Andrew Albert has led the Community Board 7 transportation committee since many New Yorkers were in diapers.

It’s 2014. For at least 50 years, it’s been apparent that wider streets don’t make congestion go away. For about a decade, the work of UCLA professor Donald Shoup has popularized the notion that parking prices are key to the efficient operation of commercial streets, and London has shown the English-speaking world how to cut down on traffic by charging for road space. And for the last seven years, new protected bike lane designs have proven effective at preventing deaths and injuries on New York City streets.

If you lead the transportation committee of a New York City community board and a local TV news crew wants you to validate the view that a bike lane has screwed up traffic, maybe some of this thinking should seep into your comments. Maybe you should point out that the bike lane has made people safer, and it makes no sense to blame congestion on a street design when poor curb management and free roads pretty much guarantee gridlock at peak hours.

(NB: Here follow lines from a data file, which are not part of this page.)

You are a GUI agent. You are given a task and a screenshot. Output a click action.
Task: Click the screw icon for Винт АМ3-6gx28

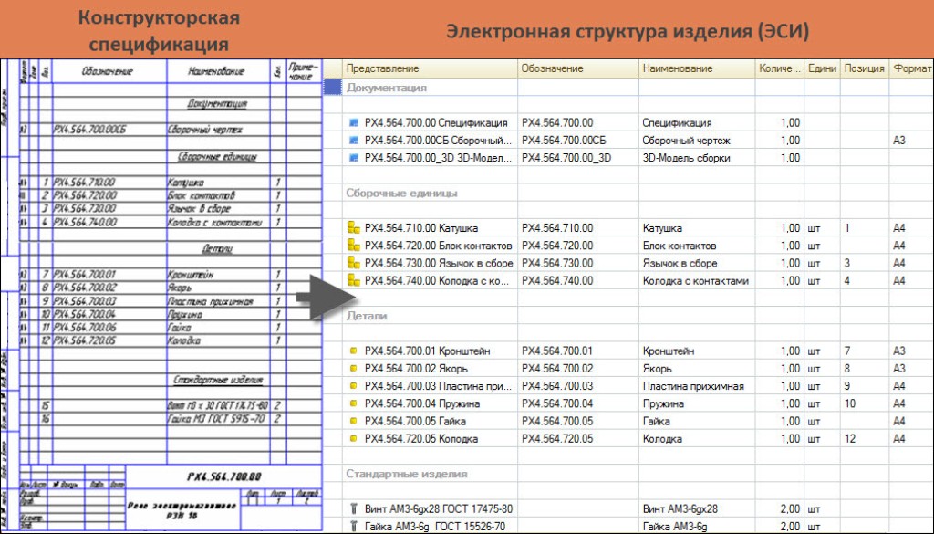(x=354, y=508)
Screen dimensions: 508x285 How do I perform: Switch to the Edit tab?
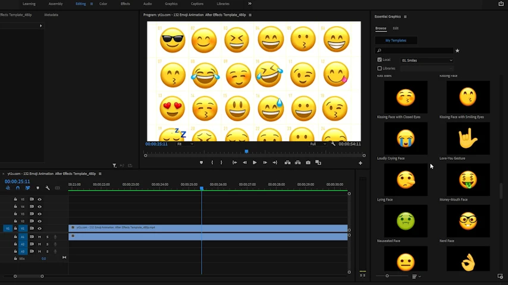pyautogui.click(x=396, y=29)
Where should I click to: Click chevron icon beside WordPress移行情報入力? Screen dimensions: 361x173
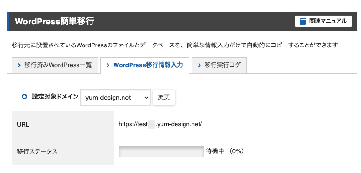(108, 65)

Borough President Gale Brewer and City Council Member Helen Rosenthal have failed to replace community board members who’ve stifled change for a generation.

But that’s not how Andrew Albert, the co-chair of Manhattan Community Board 7′s transportation committee, responded when ABC 7 went fishing for quotes to pin traffic congestion on protected bike lanes. ”There’s frequent gridlock here,” Albert said in front of the cameras. “If there’s a truck making a delivery on either side of the avenue, you’re sometimes down to one or two moving lanes.” Clearly, if the bike lane went away, no delivery trucks would be blocked by cars at the curb and traffic could flow as God intended.

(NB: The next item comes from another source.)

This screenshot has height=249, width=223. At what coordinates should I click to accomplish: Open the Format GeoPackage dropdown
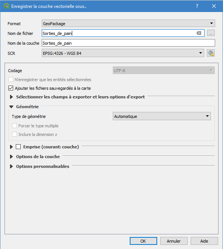128,24
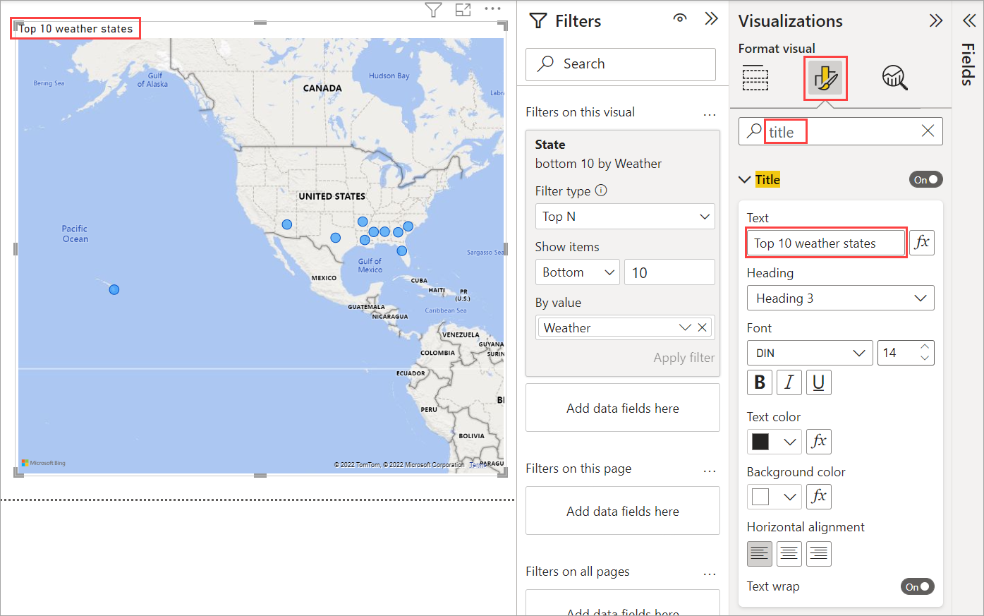
Task: Clear the title search box text
Action: 928,131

In his committee chairmanship at CB 7, which represents the Upper West Side, Albert is a gatekeeper for any street reform in a district that’s home to more than 200,000 people. His performance for ABC 7 is an extension of how he’s used this obscure, unelected perch to delay and block proposals like protected bike lanes and a car-free Central Park since the 1990s.

Albert embodies how the community board system can be hijacked by a small number of people to stonewall changes that have broad community support. No matter how many signatures are collected in favor of a street redesign, no matter how many people crowd into the room to show they want change, Albert is a reliable vote against reallocating space from cars. When public support for a project is too overwhelming for him to obstruct, he resorts to gaming the procedure.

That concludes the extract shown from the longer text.